Fermilabyrinth
The Fermilab Story |
Ideas: Inner Space/ Outer
Space
There is an amazing beauty and symmetry in nature. Think of a snowflake, a daisy or a honeycomb. The shapes of these and all other natural objects depend on an underlying structure of matter. For centuries scientists have wondered what this structure might be. Their studies have led to a search for particles that are the smallest, simplest building blocks of matter, and for the forces that control their behavior. The particles are quarks and leptons; the forces are gravity, electromagnetism, the weak force and the strong force. Fermilab scientists are leading this international search to learn how the universe works.
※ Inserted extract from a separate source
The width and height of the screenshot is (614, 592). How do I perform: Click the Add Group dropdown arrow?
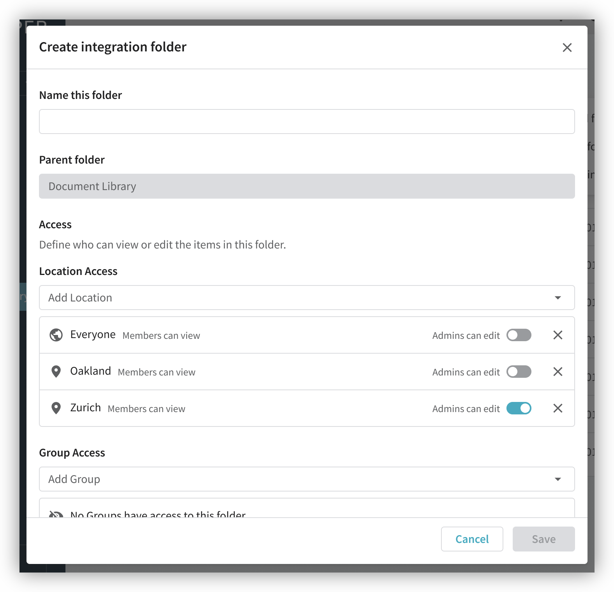point(558,479)
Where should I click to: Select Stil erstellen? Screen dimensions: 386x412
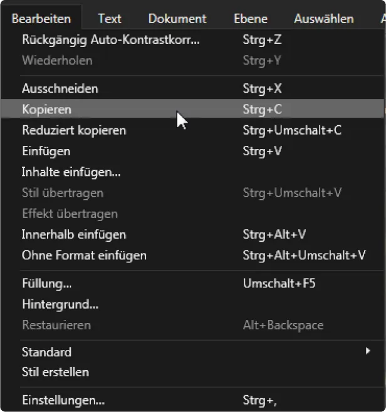[55, 372]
When scientists study the subatomic particles and forces that bind them together,they also learn about the early history of the universe and how it began with the "Big Bang." When the universe was very young, atoms didn't exist, because it was too hot for them to form. The only form of matter was a sort of "primordial soup," consisting of the most basic particles, such as quarks and electrons. At Fermilab, scientists use the Tevatron to make the ingredients of primordial soup by smashing together protons and antiprotons at very high energies. The earlier we look in time, the fewer and more basic the particles become, and the fewer forces are needed to control their behavior. The laws of physics are valid in the whole universe and throughout the whole of time.
Methods: Collisions and
Scattering
Scientists work
by posing important new questions about the natural world. They develop
theories, and invent tools and techniques to answer their questions and
test their theories. Particle physicists are scientists who develop and
test theories about the smallest particles of matter. Fermilab physicists
create particles by accelerating protons and making them collide with
particle targets. Sometimes the protons collide with fixed particle
targets (hydrogen ions, iron, tungsten, for example); sometimes the
protons collide head on with moving anti-protons (See the Animation). These collisions (also called
events) create new particles. Scientists record and study how the newly
created particles move away (or scatter) from the collision. By observing
this behavior, scientists can learn about the particles and the forces that
control their interactions, and sometimes discover particles not seen
before.
Tools: Accelerators and
Detectors
The instruments that
particle physicists use for their studies include accelerators, detectors
and powerful computers. Accelerators give the protons enormous energy. To
study very small particles scientists need very high-energy protons and
very big accelerators. The particles scientists want to study are so small
that they cannot be seen by the human eye or the most powerful
microscope. So physicists build huge detectors to track the particles as
they move outward from a collision. Scientists need computers to collect,
store and analyze the information. They need computers because the
experiments create a lot of data over a very short period of time and
because many of the newly created particles live for only an
instant.Computers also allow scientists to use the data to reconstruct
events in a collision. Subatomic particles behave like waves.
Understanding the properties of waves helps scientists design their
experiments and interpret the results.